I tweaked the Dockerfile to reduce the number of steps, that required rebuilding (unnecessarily) every time the code changed. I bumped the Java version (from 11 LTS to 17 LTS), and also added a cache for the Java dependencies, to avoid re-downloading dependencies on every re-build.

Deploy to Google Cloud

I haven’t automated deploying of the webhook application yet. And with my limited amount of experience with Google Cloud, I might not be the best person to hand out advice in this area anyway.

I can however highlight the different Google Cloud products I needed to familiarize myself with in order to get the application up and running:

IAM & Admin was needed for all aspects of the setup, to manage permissions (access to resources) even when running the code locally on my laptop (for Pub/Sub access).

To store the built Docker images (docker push ...), with the webhook application, an Artifact Registry is required. Without it, I wasn’t able to choose the image from Cloud Run.

Even though environment variables seem to be best practice when it comes to configuring applications, it is far from optimal when dealing with sensitive information like passwords, private keys and other “secrets”.

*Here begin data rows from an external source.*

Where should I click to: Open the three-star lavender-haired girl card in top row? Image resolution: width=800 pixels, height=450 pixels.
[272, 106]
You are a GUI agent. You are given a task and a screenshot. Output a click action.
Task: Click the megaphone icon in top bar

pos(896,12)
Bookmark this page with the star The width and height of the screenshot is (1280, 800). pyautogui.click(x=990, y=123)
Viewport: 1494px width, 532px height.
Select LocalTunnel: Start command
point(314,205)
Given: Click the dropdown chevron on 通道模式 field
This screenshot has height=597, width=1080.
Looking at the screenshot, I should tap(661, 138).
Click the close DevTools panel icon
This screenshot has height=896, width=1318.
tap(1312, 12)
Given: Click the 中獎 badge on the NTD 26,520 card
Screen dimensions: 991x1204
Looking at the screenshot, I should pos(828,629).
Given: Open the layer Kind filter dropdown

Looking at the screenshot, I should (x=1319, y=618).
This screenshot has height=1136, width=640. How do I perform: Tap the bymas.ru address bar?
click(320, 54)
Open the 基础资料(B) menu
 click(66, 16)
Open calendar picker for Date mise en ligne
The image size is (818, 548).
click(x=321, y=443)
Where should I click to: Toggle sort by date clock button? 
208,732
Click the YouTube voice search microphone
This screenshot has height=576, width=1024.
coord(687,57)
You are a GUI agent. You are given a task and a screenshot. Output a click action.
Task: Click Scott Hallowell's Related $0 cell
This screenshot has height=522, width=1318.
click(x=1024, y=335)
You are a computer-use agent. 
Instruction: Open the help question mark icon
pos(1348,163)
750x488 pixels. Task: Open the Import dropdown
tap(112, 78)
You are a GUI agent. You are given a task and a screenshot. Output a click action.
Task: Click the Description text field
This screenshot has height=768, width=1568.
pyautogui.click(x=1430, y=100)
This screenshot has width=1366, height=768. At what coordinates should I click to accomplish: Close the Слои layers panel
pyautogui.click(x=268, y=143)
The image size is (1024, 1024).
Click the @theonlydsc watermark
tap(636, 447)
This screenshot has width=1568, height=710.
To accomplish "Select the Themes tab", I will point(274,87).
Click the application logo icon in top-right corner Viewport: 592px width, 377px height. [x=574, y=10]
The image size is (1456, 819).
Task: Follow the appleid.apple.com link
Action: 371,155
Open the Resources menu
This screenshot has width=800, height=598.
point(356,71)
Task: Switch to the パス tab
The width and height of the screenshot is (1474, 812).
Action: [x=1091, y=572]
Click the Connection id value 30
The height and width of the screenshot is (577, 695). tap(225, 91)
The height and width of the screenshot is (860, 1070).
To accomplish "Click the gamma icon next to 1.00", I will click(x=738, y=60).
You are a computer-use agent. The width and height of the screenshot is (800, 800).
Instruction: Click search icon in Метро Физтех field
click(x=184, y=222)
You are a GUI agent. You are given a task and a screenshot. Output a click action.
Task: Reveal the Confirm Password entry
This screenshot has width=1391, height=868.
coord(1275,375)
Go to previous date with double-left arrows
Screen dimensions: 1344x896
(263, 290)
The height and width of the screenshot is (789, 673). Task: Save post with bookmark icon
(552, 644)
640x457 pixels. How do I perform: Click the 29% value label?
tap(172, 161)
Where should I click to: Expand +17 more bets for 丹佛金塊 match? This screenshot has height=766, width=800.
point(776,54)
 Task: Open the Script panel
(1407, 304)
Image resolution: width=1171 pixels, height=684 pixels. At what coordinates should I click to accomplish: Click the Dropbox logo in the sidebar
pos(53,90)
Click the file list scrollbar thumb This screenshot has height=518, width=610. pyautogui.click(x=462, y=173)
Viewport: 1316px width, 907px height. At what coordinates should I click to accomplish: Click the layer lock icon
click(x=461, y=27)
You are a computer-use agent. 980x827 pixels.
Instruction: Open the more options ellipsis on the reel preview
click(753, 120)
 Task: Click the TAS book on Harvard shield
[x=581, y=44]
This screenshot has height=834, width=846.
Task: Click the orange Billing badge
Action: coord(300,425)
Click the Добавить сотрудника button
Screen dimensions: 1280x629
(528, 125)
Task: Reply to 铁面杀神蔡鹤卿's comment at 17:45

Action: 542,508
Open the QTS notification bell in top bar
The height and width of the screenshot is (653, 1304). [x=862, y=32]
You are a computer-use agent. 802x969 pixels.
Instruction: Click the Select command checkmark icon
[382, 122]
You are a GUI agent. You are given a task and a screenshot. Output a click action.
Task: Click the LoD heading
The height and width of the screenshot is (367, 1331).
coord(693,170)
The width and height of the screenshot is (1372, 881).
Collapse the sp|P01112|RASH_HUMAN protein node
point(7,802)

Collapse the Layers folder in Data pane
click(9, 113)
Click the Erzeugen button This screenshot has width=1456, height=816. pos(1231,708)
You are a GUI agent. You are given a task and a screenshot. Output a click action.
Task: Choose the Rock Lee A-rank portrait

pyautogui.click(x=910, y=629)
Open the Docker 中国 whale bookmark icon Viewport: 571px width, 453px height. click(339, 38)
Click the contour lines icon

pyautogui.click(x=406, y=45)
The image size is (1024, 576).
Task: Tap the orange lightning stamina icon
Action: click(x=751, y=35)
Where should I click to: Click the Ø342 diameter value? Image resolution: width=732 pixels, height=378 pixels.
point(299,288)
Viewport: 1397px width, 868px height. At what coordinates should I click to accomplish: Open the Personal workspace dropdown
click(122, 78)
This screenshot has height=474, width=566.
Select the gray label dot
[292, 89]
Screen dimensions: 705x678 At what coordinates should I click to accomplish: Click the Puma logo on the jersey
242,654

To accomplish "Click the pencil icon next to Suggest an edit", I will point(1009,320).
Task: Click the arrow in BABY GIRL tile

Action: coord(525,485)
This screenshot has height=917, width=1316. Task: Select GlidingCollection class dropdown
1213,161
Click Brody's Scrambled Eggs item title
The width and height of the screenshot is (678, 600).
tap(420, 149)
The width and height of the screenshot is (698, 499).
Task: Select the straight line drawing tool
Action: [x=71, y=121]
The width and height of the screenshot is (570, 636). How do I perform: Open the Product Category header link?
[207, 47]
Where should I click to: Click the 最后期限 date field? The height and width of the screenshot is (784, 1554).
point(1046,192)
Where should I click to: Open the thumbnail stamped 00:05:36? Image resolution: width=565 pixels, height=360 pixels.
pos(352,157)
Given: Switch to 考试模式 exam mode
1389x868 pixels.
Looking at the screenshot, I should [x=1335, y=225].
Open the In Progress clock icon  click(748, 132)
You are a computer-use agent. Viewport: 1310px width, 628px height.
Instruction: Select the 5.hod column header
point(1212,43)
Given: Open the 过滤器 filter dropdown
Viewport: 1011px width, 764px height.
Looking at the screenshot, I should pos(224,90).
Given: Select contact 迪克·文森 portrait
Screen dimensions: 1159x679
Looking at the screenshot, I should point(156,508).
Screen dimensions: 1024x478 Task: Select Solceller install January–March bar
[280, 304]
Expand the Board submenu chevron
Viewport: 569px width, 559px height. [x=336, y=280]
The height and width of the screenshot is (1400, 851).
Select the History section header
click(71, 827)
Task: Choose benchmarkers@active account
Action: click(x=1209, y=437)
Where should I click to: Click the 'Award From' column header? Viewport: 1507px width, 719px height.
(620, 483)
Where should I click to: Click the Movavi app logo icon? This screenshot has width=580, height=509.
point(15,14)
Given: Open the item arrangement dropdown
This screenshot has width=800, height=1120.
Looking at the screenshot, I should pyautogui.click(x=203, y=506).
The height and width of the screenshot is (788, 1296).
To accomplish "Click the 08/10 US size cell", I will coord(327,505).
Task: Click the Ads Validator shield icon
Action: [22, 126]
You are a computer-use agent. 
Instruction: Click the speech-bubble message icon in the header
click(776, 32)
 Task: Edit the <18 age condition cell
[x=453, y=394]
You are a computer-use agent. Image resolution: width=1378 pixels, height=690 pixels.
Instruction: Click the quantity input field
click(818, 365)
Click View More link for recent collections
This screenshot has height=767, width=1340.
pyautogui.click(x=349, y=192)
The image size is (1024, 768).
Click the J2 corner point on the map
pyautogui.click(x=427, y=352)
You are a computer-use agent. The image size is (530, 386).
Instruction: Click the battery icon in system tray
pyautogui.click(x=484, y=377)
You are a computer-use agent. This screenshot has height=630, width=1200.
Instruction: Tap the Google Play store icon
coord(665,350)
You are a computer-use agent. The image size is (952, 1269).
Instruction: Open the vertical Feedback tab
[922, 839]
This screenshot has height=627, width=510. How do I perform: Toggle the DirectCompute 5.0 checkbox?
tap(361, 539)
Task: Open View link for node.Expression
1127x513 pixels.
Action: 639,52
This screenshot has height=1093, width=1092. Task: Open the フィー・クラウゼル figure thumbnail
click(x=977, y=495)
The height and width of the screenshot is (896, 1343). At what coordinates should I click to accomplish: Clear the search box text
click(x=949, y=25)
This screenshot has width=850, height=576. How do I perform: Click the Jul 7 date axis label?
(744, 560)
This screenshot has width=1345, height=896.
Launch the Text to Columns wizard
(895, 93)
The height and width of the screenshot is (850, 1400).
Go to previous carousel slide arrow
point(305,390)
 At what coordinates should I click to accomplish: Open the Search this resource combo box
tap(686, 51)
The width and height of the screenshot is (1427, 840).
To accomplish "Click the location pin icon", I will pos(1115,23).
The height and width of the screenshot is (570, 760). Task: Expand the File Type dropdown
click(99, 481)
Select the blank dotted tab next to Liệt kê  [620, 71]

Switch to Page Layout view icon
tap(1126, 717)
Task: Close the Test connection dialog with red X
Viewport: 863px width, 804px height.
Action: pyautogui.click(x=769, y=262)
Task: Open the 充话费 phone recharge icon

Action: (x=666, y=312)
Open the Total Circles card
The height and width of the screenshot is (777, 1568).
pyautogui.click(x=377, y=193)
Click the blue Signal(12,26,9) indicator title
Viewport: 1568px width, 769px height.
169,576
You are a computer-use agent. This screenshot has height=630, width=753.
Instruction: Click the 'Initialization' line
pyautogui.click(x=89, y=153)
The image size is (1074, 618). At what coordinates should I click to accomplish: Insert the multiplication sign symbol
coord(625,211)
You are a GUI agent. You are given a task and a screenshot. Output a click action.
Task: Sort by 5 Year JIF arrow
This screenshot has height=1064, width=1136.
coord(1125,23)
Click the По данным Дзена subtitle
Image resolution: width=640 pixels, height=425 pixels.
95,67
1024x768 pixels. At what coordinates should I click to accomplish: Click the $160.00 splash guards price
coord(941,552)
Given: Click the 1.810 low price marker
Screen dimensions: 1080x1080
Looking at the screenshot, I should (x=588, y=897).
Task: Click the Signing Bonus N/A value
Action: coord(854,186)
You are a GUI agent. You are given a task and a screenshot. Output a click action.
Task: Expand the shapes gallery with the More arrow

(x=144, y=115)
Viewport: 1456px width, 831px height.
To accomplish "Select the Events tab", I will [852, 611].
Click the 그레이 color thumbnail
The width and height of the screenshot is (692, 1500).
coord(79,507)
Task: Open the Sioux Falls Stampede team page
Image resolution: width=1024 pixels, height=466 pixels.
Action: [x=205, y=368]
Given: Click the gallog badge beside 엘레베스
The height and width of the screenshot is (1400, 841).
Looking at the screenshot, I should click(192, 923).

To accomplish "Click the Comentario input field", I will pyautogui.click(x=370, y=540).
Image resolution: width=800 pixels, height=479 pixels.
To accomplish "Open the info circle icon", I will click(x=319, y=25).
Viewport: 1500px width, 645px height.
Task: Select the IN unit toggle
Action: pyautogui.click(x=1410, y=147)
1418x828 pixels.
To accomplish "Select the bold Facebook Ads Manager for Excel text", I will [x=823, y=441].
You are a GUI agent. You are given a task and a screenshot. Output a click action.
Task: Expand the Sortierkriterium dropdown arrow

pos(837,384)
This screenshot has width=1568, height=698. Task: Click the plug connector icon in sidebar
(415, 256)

Instead, secrets can be injected into the container as a file mounted upon container start. Very handy.

Final thoughts

It is really hard to avoid the JavaScript-feel, when interop’ing with JavaScript libraries or Node.js itself. The way async and await are used everywhere in JS forces you to use promises or core.async in places where you probably wouldn’t have under other circumstances.

An example of how JS Promises affect the ClojureScript code, can be seen in the handler handle-webhook.

The project is still missing a README.md. On one hand, I want this code to be public because I think the Clojure community benefit from the availability of examples like this. But on the other hand, I need the documentation to match my personal needs. I guess we’ll find out if I crack it.